Like all real southern gentlemen Virgil engages effortlessly in conversation. I am riding shotgun—in the conversation seat—but just off the plane I haven’t yet got used to tempering my accent for stateside consumption and out of necessity the exchange ends up being pretty much one-way. By the time we pull of the Hollywood freeway I know a lot about Virgil.

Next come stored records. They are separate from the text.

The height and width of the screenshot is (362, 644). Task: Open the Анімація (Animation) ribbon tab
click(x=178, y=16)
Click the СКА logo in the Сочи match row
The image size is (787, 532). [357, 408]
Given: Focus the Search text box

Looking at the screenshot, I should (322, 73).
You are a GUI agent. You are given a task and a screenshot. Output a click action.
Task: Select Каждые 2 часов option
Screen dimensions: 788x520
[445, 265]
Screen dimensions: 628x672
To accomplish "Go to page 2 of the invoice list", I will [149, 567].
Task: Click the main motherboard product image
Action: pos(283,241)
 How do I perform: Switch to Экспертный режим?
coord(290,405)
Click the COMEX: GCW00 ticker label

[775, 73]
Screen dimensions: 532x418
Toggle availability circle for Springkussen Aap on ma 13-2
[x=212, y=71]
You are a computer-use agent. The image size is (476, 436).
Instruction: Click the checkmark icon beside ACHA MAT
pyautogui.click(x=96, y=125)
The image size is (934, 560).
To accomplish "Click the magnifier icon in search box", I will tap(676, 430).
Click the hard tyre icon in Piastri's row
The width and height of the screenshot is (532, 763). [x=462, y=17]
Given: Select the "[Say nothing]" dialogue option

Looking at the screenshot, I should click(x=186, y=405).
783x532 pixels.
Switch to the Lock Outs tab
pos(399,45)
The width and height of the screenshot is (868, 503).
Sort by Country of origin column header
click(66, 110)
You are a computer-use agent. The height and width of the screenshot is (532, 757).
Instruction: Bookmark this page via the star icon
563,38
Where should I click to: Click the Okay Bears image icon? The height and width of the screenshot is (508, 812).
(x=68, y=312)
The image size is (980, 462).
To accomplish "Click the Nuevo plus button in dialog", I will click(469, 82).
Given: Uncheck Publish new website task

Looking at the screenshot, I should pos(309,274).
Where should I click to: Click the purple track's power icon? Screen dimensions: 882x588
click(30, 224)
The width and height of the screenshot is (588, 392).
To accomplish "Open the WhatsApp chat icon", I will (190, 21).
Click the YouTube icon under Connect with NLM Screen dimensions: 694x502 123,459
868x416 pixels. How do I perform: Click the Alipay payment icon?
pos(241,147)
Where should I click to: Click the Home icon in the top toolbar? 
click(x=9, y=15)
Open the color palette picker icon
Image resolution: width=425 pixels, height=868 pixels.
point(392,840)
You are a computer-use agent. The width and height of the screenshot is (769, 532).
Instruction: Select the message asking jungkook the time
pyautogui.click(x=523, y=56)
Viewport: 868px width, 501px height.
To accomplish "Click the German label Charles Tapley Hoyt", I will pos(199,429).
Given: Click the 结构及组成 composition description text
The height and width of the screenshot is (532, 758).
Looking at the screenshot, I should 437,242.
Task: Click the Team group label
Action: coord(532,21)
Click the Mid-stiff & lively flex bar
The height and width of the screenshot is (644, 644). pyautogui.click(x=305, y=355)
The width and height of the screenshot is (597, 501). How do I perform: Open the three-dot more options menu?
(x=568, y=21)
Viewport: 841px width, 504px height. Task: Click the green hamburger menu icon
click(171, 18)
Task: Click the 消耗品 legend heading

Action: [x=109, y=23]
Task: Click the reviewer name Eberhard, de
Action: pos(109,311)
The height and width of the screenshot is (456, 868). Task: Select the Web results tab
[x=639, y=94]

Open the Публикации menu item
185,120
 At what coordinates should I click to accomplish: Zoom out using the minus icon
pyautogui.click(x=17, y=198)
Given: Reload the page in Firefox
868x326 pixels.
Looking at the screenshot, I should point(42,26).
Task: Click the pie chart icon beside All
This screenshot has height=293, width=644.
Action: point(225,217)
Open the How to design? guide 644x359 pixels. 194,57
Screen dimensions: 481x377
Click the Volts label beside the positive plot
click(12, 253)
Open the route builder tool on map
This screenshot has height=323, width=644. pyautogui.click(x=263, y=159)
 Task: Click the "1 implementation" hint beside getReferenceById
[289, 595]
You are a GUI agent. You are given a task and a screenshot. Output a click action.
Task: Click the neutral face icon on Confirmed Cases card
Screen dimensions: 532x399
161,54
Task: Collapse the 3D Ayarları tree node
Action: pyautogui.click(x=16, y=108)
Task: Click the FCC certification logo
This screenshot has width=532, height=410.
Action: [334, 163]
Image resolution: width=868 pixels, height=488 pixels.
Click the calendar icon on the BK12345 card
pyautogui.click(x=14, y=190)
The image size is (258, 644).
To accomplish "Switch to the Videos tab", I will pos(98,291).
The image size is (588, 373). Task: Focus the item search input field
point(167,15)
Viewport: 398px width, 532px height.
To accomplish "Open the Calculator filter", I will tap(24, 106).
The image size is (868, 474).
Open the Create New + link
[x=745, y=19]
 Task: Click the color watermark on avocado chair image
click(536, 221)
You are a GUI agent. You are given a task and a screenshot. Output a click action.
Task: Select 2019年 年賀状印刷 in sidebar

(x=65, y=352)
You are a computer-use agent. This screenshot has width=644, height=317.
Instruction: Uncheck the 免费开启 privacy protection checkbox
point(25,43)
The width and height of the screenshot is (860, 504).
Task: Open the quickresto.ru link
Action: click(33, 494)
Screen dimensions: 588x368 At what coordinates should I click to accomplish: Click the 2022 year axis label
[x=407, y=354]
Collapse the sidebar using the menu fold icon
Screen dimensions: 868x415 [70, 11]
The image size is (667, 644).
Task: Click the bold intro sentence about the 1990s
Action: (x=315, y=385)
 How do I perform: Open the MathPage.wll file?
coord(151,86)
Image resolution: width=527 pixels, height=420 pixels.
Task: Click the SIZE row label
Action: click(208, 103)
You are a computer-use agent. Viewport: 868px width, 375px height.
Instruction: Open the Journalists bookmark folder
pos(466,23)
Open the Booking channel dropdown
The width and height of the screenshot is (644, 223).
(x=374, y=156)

Virgil is from rural Louisiana. He was born in 1957, worked as a truck driver until he retired in 2007 on health grounds. Since then he has recovered from two consecutive cancers each of which his doctors told him would kill him. But he told those doctors he would beat them, and he did. He just started work again as a limo driver (which maybe explains why he hasn't had Samantha's soothing voice direct him on the much shorter route through downtown LA). He had his right knee done last year by the same orthopaedic surgeon that fixed Shaq O’Neal. He has just discovered two brothers he didn’t know he had and is planning to ride his new Indian bike on a four day road trip clear across the continent this summer to Maryland to meet them for the first time. He doesn’t like flying. (But who does— and what kind of right-minded person would choose to fly over spending four days on the open road through deserts and over mountains on their Indian motorcycle?). Once we pull into the hotel car park Virgil swaps his hats again. I forgot to look to see what was embroidered on the front of the baseball cap. I’m sure there must be a basketball team in Louisiana who play in red. Maybe not. Maybe some MAGA people are real human beings.